Kendati berbeda konteks dan waktu, hoaks pernah memakan korban juga di masa lalu. Nasib lebih nahas dialami Joseph-François Foullon de Doué. Ia menteri keuangan penguasa Prancis, Raja Louis XVI, lebih dari dua abad silam. Selain karena gejolak revolusi, faktor pembuat nyawanya musnah diganyang massa karena rumor tentang pernyataannya yang dianggap menyakiti rakyat jelata.

 

Akhir riwayatnya pun getir. Ia disiksa massa hingga dipenggal tanpa pengadilan. Massa juga memaksa menantunya yang juga pejabat di Paris, Louis Bénigne François Bertier de Sauvigny untuk melihat kepala sang menkeu yang sudah terpenggal sebelum akhirnya Bertier juga mengalami nasib serupa.


Ilustrasi lukisan potret Joseph-François Foullon de Doué (repro-tableaux.com)
Ilustrasi lukisan potret Joseph-François Foullon de Doué (repro-tableaux.com)

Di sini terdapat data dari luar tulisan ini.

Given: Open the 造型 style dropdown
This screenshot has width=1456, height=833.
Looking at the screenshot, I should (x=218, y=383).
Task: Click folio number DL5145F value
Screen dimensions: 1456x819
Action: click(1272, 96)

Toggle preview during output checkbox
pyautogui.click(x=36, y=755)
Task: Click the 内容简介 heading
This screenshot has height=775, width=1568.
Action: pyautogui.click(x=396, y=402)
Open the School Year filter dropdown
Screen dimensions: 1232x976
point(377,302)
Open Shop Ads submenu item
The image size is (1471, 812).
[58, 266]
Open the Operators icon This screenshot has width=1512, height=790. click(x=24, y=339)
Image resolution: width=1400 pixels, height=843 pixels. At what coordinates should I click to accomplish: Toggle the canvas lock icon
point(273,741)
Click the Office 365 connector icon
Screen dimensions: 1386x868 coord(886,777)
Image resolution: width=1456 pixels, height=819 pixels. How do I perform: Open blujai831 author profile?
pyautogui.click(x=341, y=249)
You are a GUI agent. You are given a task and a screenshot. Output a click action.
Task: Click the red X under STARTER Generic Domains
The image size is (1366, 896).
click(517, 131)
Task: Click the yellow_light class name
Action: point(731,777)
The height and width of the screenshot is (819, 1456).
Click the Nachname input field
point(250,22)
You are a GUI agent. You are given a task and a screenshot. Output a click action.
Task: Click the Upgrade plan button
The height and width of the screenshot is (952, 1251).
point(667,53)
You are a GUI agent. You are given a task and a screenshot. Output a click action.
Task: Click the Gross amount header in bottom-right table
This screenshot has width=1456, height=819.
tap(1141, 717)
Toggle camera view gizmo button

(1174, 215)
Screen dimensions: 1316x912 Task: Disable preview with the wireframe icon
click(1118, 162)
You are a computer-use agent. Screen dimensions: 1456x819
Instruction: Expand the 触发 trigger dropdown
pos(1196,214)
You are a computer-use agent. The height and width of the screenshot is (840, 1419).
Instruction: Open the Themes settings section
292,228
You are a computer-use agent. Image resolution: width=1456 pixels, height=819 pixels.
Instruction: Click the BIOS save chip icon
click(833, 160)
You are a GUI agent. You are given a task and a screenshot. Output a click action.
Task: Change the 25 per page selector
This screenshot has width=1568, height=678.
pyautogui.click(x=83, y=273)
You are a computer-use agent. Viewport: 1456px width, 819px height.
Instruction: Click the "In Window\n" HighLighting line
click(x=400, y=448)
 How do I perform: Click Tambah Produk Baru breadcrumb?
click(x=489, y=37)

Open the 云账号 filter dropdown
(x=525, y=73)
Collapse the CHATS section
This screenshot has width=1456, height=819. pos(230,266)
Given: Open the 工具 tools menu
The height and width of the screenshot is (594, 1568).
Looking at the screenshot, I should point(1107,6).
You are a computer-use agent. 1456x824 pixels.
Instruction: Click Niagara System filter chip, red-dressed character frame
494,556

Sebelum Revolusi Sudah Banyak Musuh

“Banyak lainnya yang berlari ke kerumunan massa, menepuk dada, mengacak-acak rambut, dan berteriak, ‘Foulon (Foullon, red.) masih hidup! Para suami, saudara-saudara, anak-anak, berikan kami darah Foulon. Berikan kami kepala Foulon. Berikan kami jiwa dan raga Foulon. Cabik-cabiklah Foulon dan kubur dia ke dalam tanah sampai rerumputan menutupinya!” seru seorang perempuan asisten Madam Defarge mengomando massa.

 

Itu adalah potongan dialog dalam sebuah babak di novel A Tale of Two Cities (1859) karya sastrawan Inggris, Charles Dickens. Di babak itu Dickens menggambarkan suasana pasca-penyerbuan Bastille semasa Revolusi Prancis (1789-1799).

 

Dickens menggambarkan tokoh Foulon sebagai salah satu pejabat rezim Raja Louis XVI yang dibenci rakyat karena dianggap tak berempati saat bencana kelaparan. Ia juga sempat memalsukan kematiannya namun tepergok hingga dikeroyok dan tewas oleh massa.

 

Foullon atau kadang tertulis di beberapa sumber sebagai Foulon, yang lahir di Maine-et-Loire pada 25 Juni 1715, berasal dari keluarga bangsawan asal Anjou. Sebelum mengurusi keuangan kerajaan, Foullon menikmati banyak jabatan berturut-turut mulai dari intendant-general (semacam pejabat umum wakil kerajaan) pasukan Prancis semasa Perang Tujuh Tahun (1756-1763), anggota dewan di Parlement de Paris, hingga akhirnya ditunjuk menjabat Contrôleur général des Finances (Kontrolir Umum Keuangan) alias semacam menteri keuangan kerajaan. Ia menduduki jabatan itu mulai 12 Juli 1789 menggantikan pendahulunya yang dipecat, Jacques Necker, dua hari sebelum meledaknya reaksi massa dalam Penyerbuan Bastille.

 

“Foulon, selama menjabat sebagai intendant, sudah jadi sasaran kebencian banyak pihak akibat tindakan-tindakan pemerasannya, akan tetapi dia malah dijadikan salah satu pejabat di kementerian dan mendaki kekuasaannya setelah pemecatan Necker. Foulon dilaporkan pernah mengekspresikan penghinaannya terhadap banyak orang dengan mengatakan, ‘bahwa rakyat adalah orang-orang tak beradab, hanya pantas makan jerami’,” tulis Thomas Wright dalam The History of France: From the Earliest Period to the Present, Volume 2.

 

Jika Ratu Marie-Antoinette dikenal dengan rumor menghina, “let them eat cake”, Foullon dikenal dengan rumor pernyataan soal jerami itu ketika banyak rakyat jelata menjadi korban di masa bencana kelaparan yang dipicu cuaca buruk hingga mengakibatkan gagal panen yang otomatis melejitkan harga roti di pasaran. Terbilang rumor karena hingga kini belum ada bukti ia mengatakannya secara langsung. Belum jelas pula di masa itu siapa yang menyebarkan rumornya.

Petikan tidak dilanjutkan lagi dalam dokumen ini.